Section 2. Representation. The Regional Vice President and Regional Director for each region shall be Commercial Broadcast Council members and shall be employed or have a base of business in the region.
Section 3. Election. The Broadcast Council members in each region shall elect one Regional Vice President and one Regional Director to represent the region. The election shall occur at the Annual Meeting. Members eligible to vote are Broadcast Council members who are employed or have a base of business in the region.
Section 4. Term. The terms of the Regional Vice President and Regional Director shall be two years.

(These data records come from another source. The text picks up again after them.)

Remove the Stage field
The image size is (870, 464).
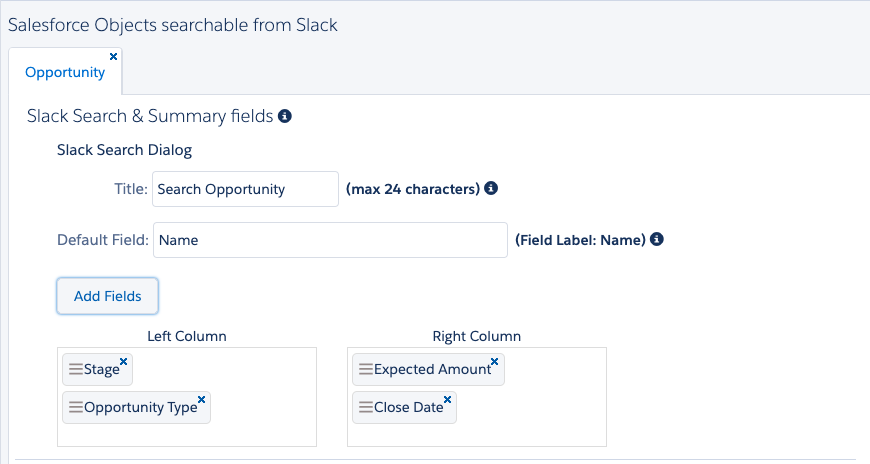124,361
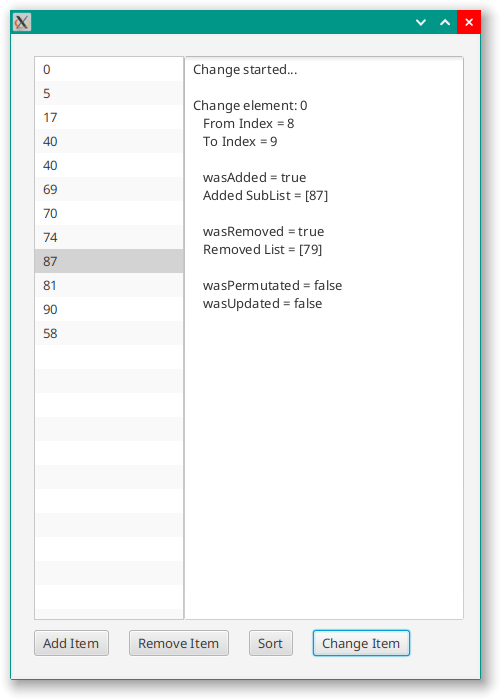Viewport: 501px width, 700px height.
Task: Select list item 0
Action: click(x=109, y=69)

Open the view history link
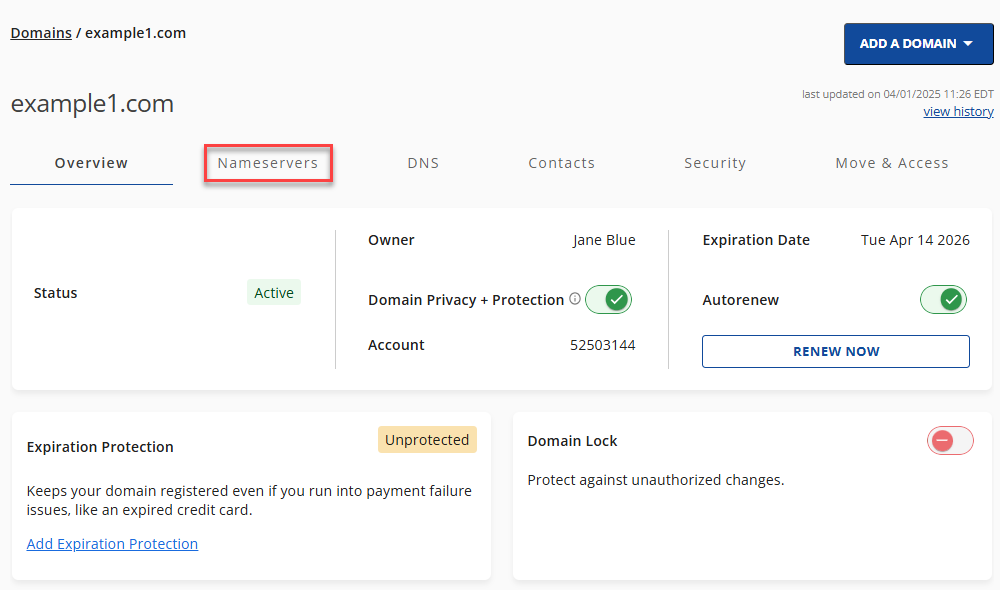pos(958,112)
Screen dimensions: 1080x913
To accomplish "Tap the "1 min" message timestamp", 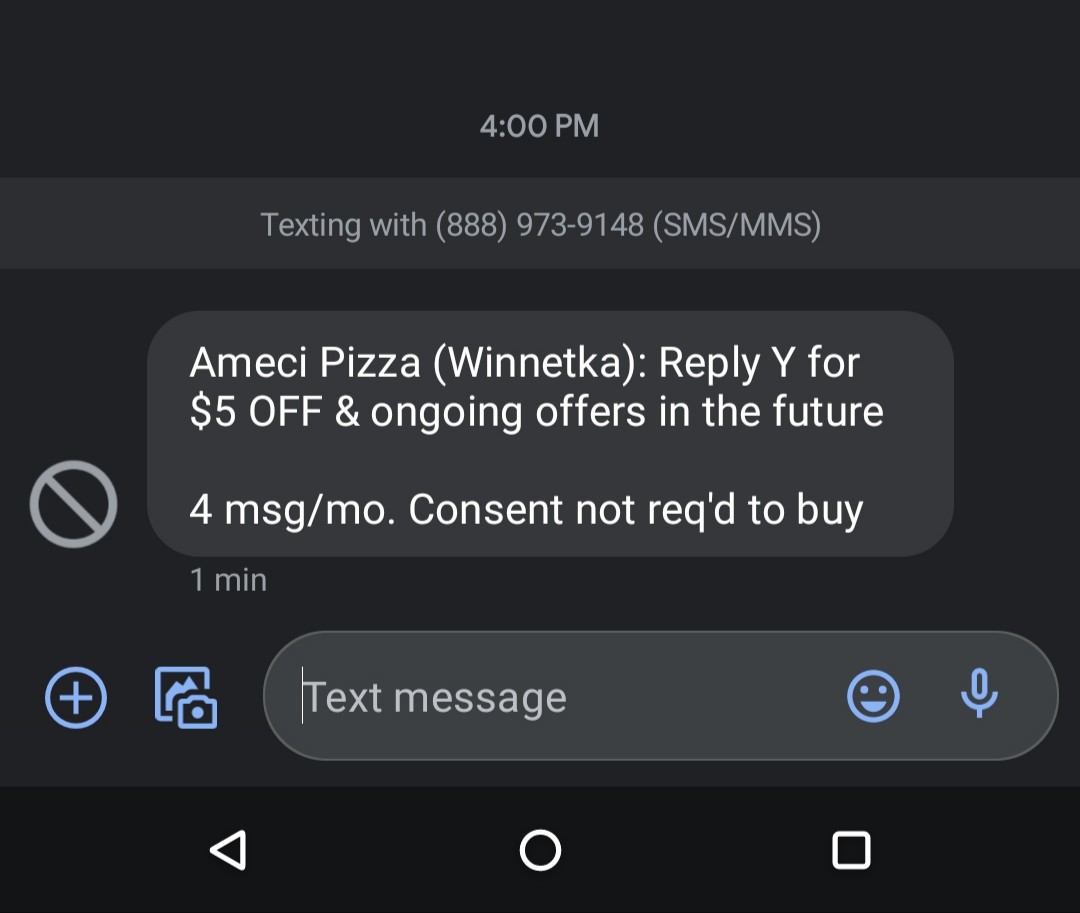I will pyautogui.click(x=228, y=580).
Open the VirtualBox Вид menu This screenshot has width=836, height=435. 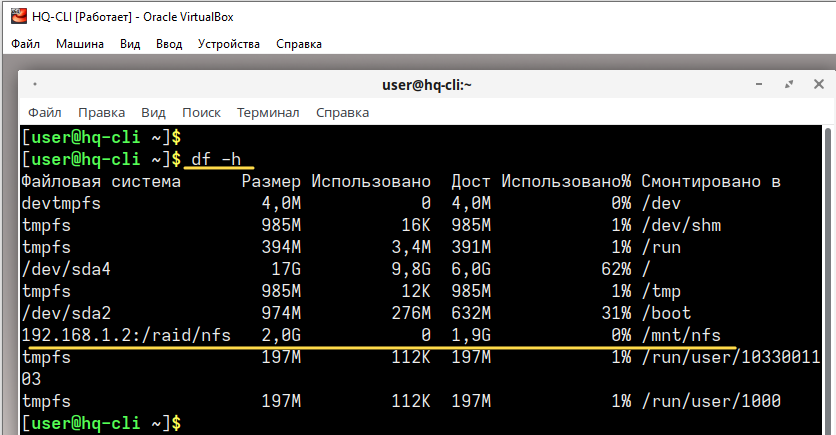point(130,44)
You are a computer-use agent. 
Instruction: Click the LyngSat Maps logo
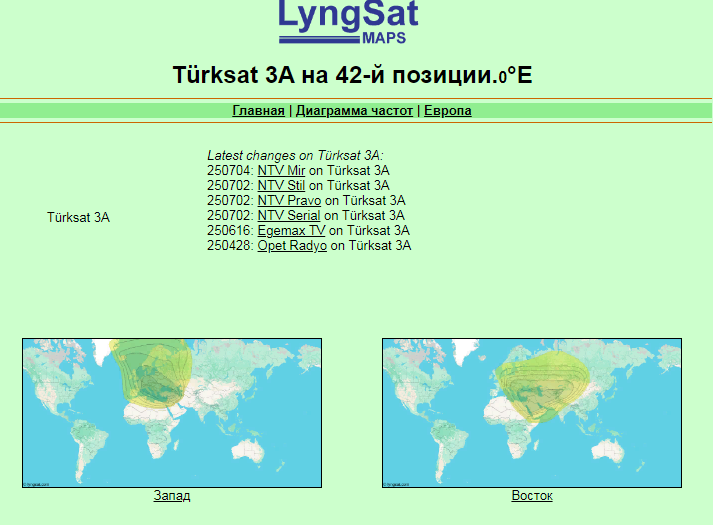point(347,22)
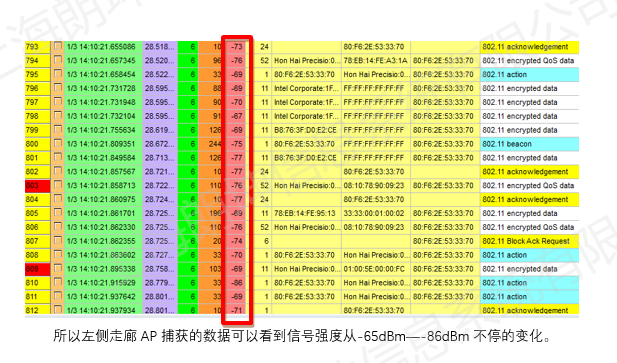Mark the checkbox for packet 812
617x363 pixels.
click(x=58, y=310)
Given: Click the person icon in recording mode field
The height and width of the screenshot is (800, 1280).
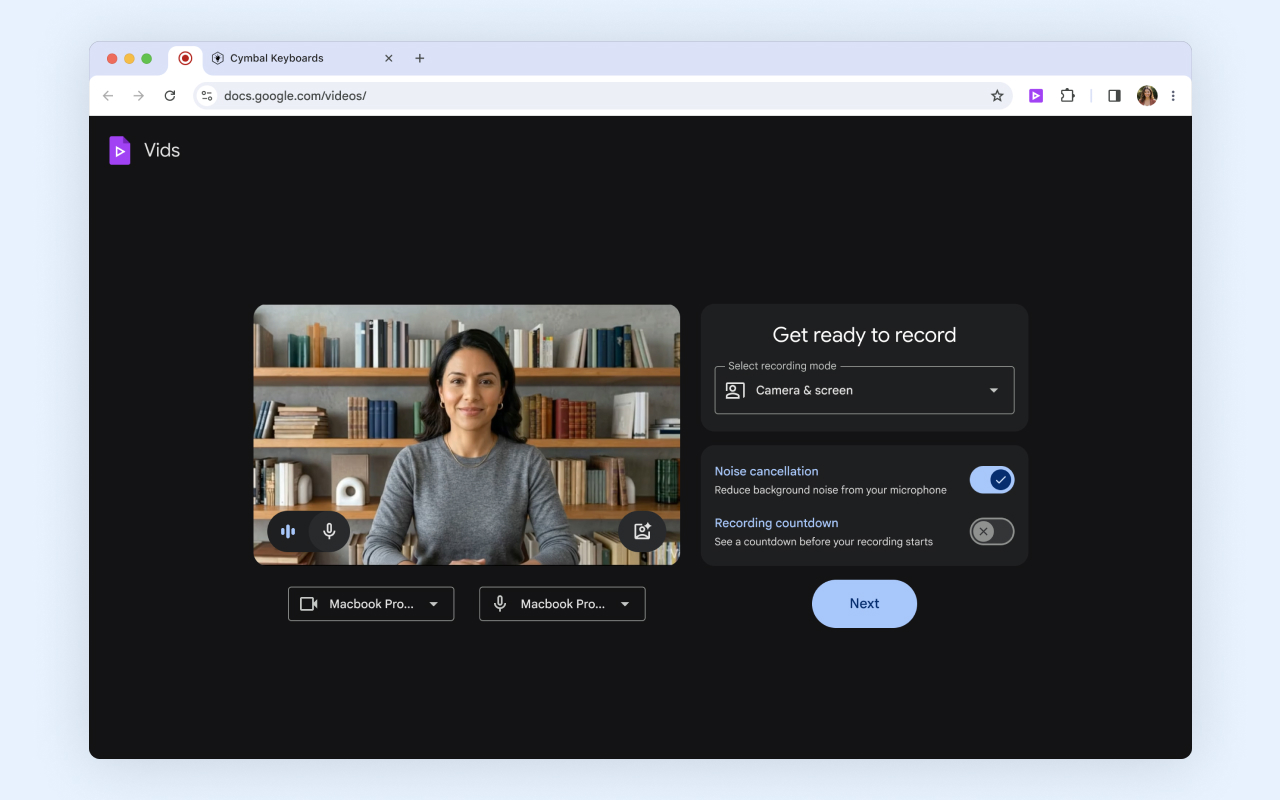Looking at the screenshot, I should point(733,390).
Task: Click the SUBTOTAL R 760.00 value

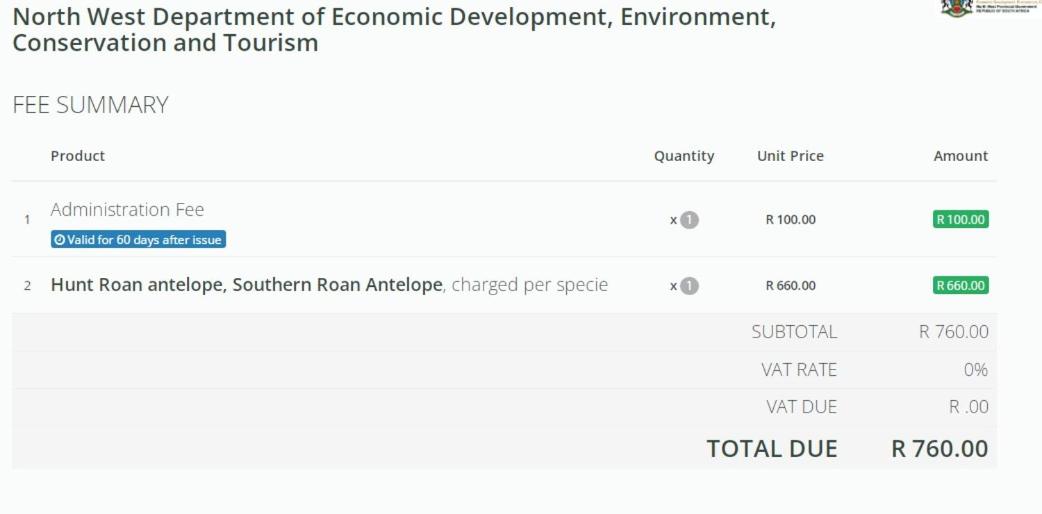Action: [954, 331]
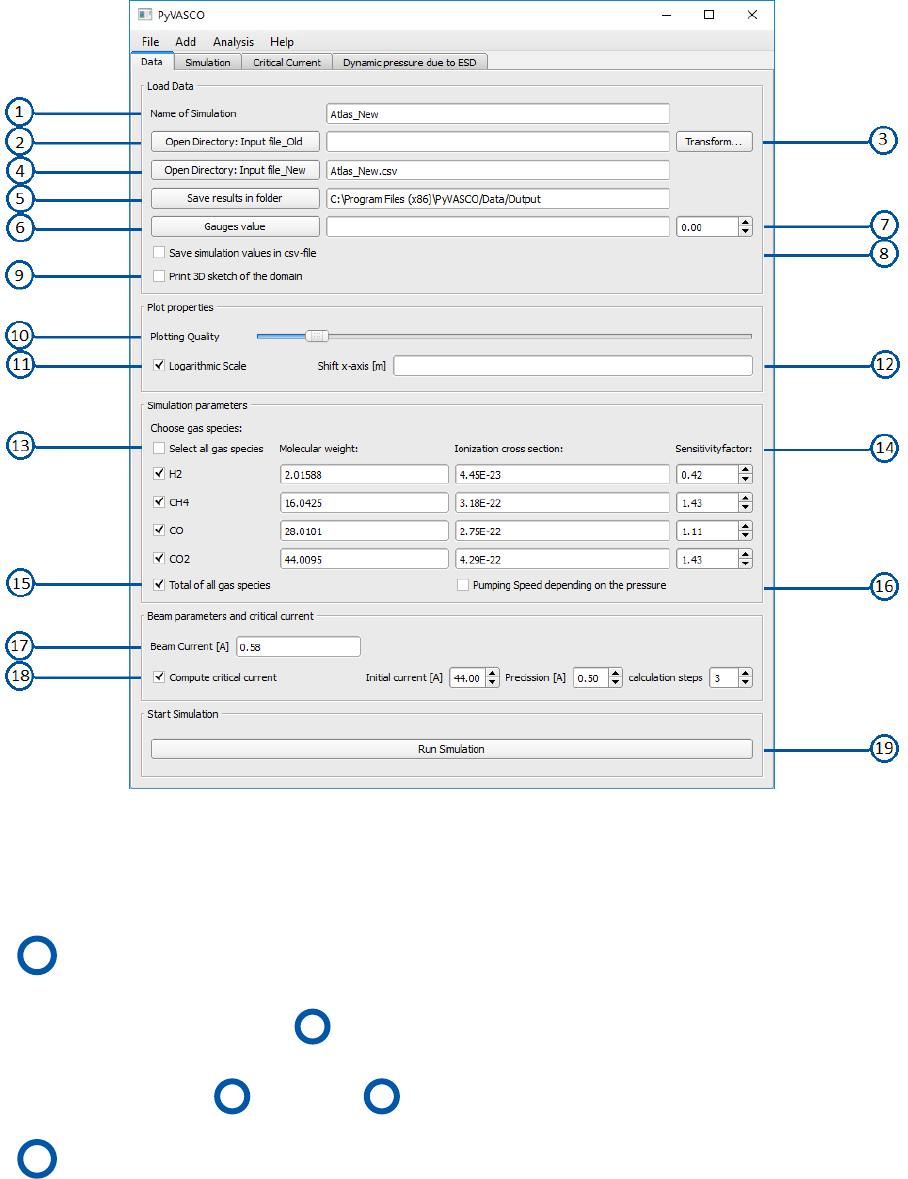Click the Beam Current input field
The height and width of the screenshot is (1179, 908).
point(298,647)
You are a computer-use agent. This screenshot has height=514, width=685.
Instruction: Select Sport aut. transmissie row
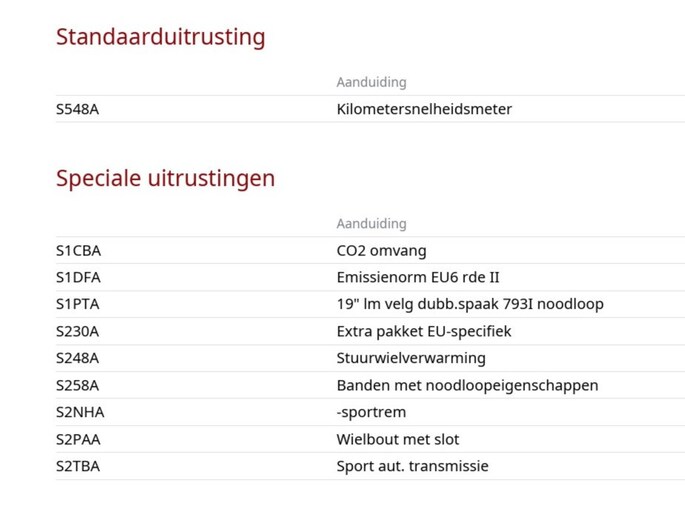pyautogui.click(x=370, y=466)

The terms of the Regional Vice Presidents shall be staggered so that at least one Regional Vice President is elected each year. The terms of the Regional Directors shall be staggered so that at least one Regional Director is elected each year.
Section 5. Vacancies. Vacancies due to death, resignation, removal or otherwise among Regional Vice President(s) and Regional Director(s) shall be filled by the appointment of the President, to be ratified by the Board of Directors if there is no Regional meeting in which the regional membership of the Broadcast Council may re-elect its representative. Vacancies may be left open if there is less than four months in the term. This is at the discretion of the President.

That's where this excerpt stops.